The controversial Wingspan Brain Stent, approved for patients who have had one stroke and are at risk for additional strokes, has been marketed since 2005. The device was originally developed by Boston Scientific, but acquired by Stryker last year. Its 2005 approval was based on a single, uncontrolled study just 45 patients and was not designed to demonstrate whether the Wingspan Stent was more effective or even safer than medical therapy alone.
The FDA allowed Boston Scientific to apply for the Wingspan‘s approval under its Humanitarian Device Exemption program, which allows for clearance without proof that a device is safe or effective. Such approvals are allowed if a device addresses rare disease or condition and the manufacture can show development costs could exceed its financial returns for diseases affecting small patient populations. According to Reuters, the Wingspan Stent is the only system currently approved by the FDA for certain high-risk stroke patient.
Concerns about the safety of the Wingspan Brain Stent mounted last year, after a study published in the New England Journal of Medicine found patients who had received the device were found to have a 2.5-fold increase in stroke or death compared to those treated with blood-thinning medications. The study was halted early because of those findings, and prompted the group, Public Citizen, to call for a recall of the Wingspan Brain Stent.

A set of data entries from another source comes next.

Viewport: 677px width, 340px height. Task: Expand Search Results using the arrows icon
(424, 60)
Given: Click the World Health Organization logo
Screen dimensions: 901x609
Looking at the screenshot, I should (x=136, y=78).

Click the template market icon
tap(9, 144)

Following the release of the study, the FDA decided to convene the 16-member panel that met Friday. The agency asked the group to determine if the benefits of the Wingspan Stent outweigh its risks. According to Reuters, most of the advisors recommended that the FDA reconsider its approval of the device. Most also agreed that Stryker should continue conducting tests of the Wingspan to determine which patients it would most likely benefit.

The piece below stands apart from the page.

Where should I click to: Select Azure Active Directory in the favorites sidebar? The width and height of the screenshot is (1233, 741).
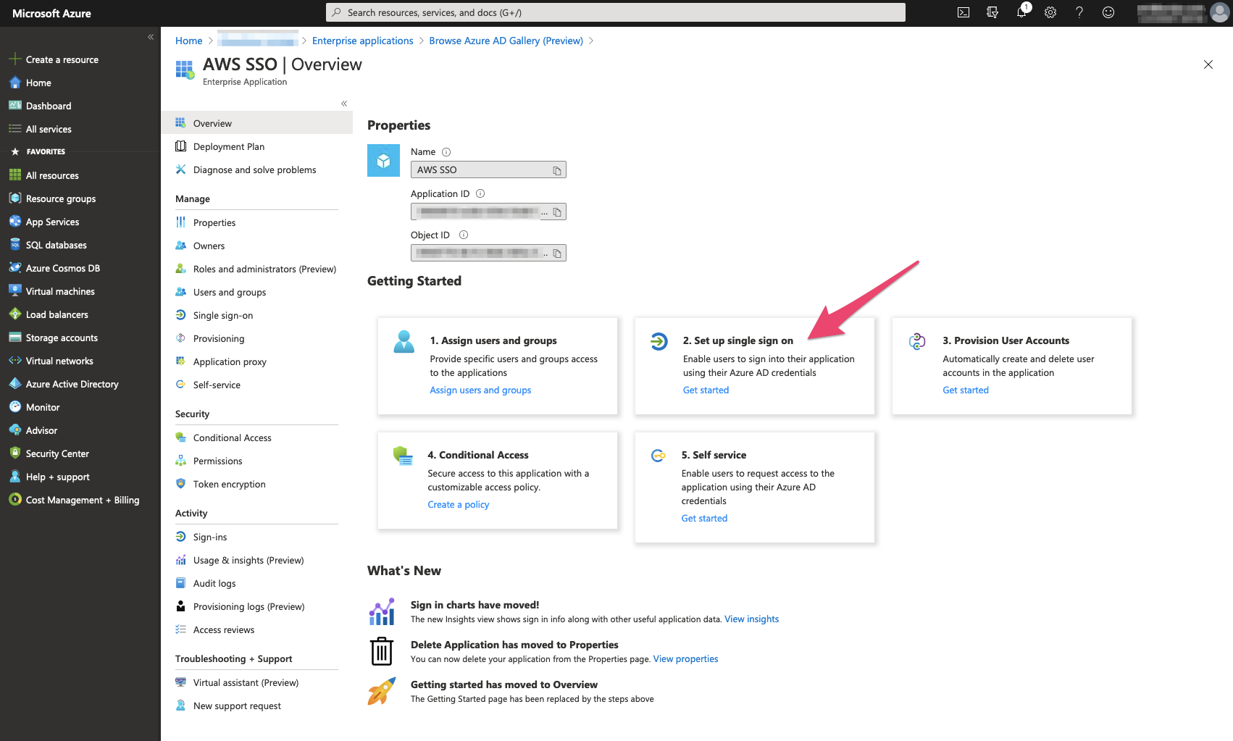point(72,384)
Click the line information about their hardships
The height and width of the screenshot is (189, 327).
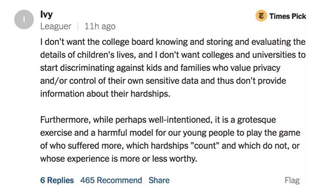click(105, 94)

“I’m sensitive to the humanitarian use, and would like to see all alternatives on the table come last resort,” said Scott Evans, a researcher and teacher at Harvard University.
“But I did not see any data presentation that would leave me to believe the benefits (of Wingspan) would outweigh the potential harms.”
However, according to a Wall Street Journal report, some of the advisors did feel the Wingspan should remain available for especially hard-to-treat patients.
The FDA is not legally required to follow the recommendations of its advisory panels, but usually does so. Options available to the agency including revoking approval of the Wingspan Stent entirely, narrowing its approval to a more limited set of circumstances or requiring Stryker to provide more data to justify its continued availability, the Journal said.